Spetta al titolare del trattamento, infatti, «verificare che le misure tecnico-organizzative e i software utilizzati siano adeguati a tutelare la riservatezza di chi invia le denunce».

Data breach

Nel corso dell’istruttoria l’Università ha «dichiarato che, a causa di un aggiornamento della piattaforma software utilizzata, si era verificata la sovrascrittura accidentale dei permessi di accesso ad alcune pagine web interne dell’applicativo usato per il whistleblowing (probabilmente «legata a un aggiornamento e modifica obbligatoria (patch del sistema) delle impostazioni di sicurezza della piattaforma software Microsoft Sharepoint”»), rendendo così possibile a chiunque consultare i nomi e altri dati di coloro che avevano inviato segnalazioni riservate.
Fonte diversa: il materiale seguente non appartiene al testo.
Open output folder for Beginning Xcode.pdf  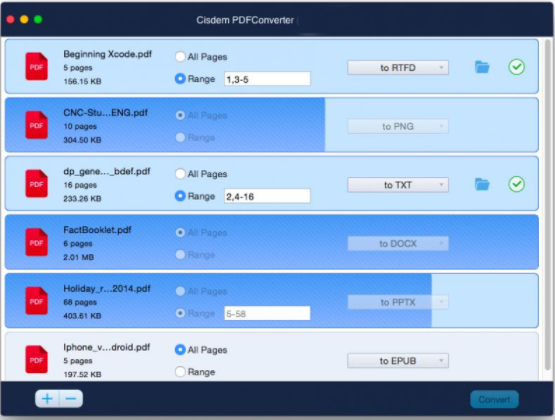pyautogui.click(x=482, y=67)
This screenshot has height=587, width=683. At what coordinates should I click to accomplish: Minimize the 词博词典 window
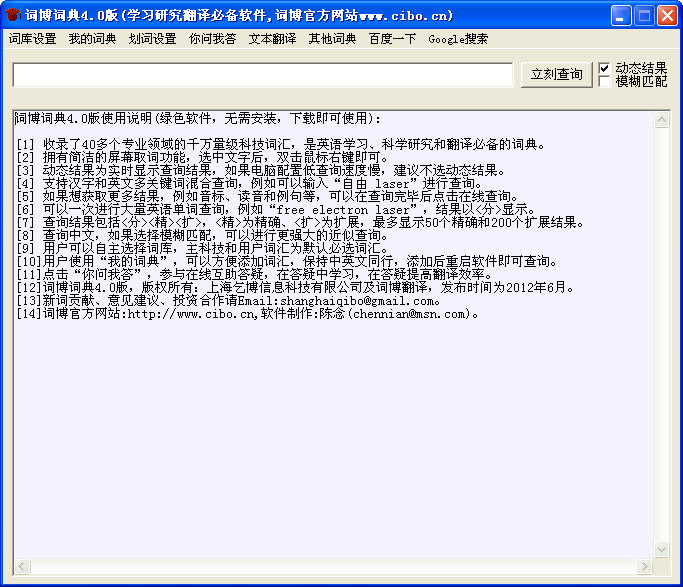[621, 15]
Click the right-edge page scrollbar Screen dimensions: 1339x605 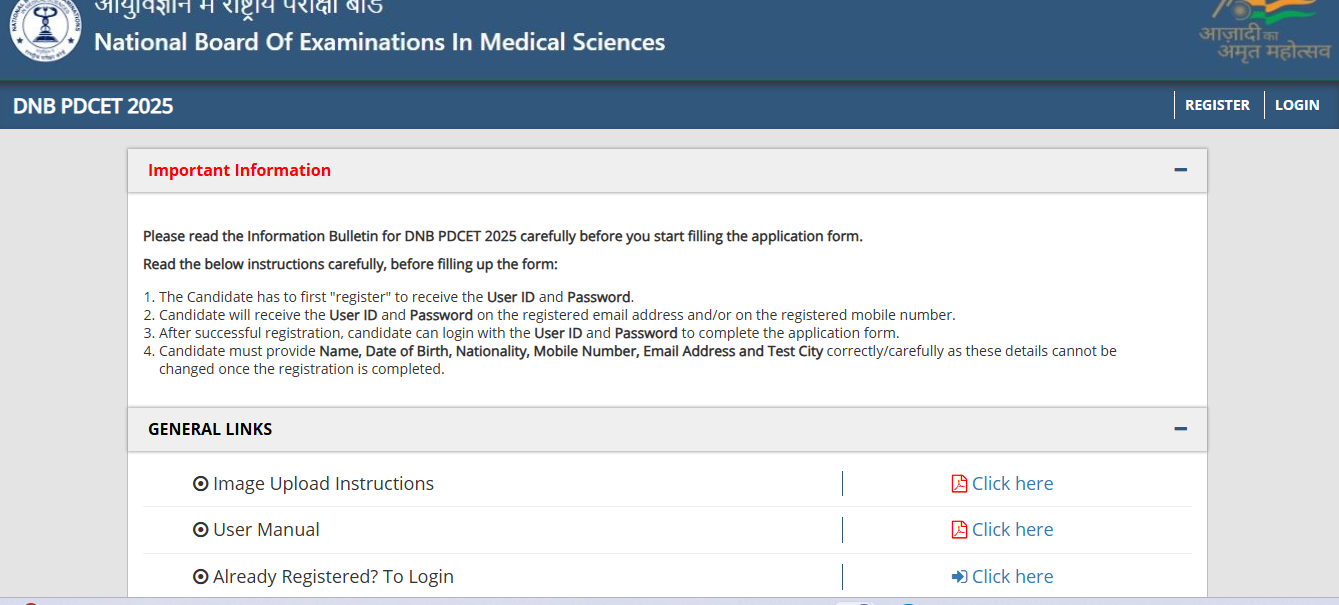point(1334,300)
Tali informazioni erano di conseguenza state indicizzate da alcuni motori di ricerca fino a che l’università, dopo essere venuta a conoscenza del problema, era intervenuta per farli deindicizzare e cancellare le relative copie cache».

Il caso, quindi, è l’esempio concreto di una delle principali preoccupazioni di chi, avendo subito un data breach, teme che tramite la conseguente notifica all’autorità, possa in realtà innescare un’auto-denuncia di proprie mancanze o omissioni.

Dicotomia di disciplina tra pubblico e privato

Come già commentato da ultimo nell’Alert del 5 dicembre 2019, cui si rinvia, la legge 179/2017 ha disciplinato in modo distinto l’istituto del whistleblowing nel settore pubblico e in quello privato.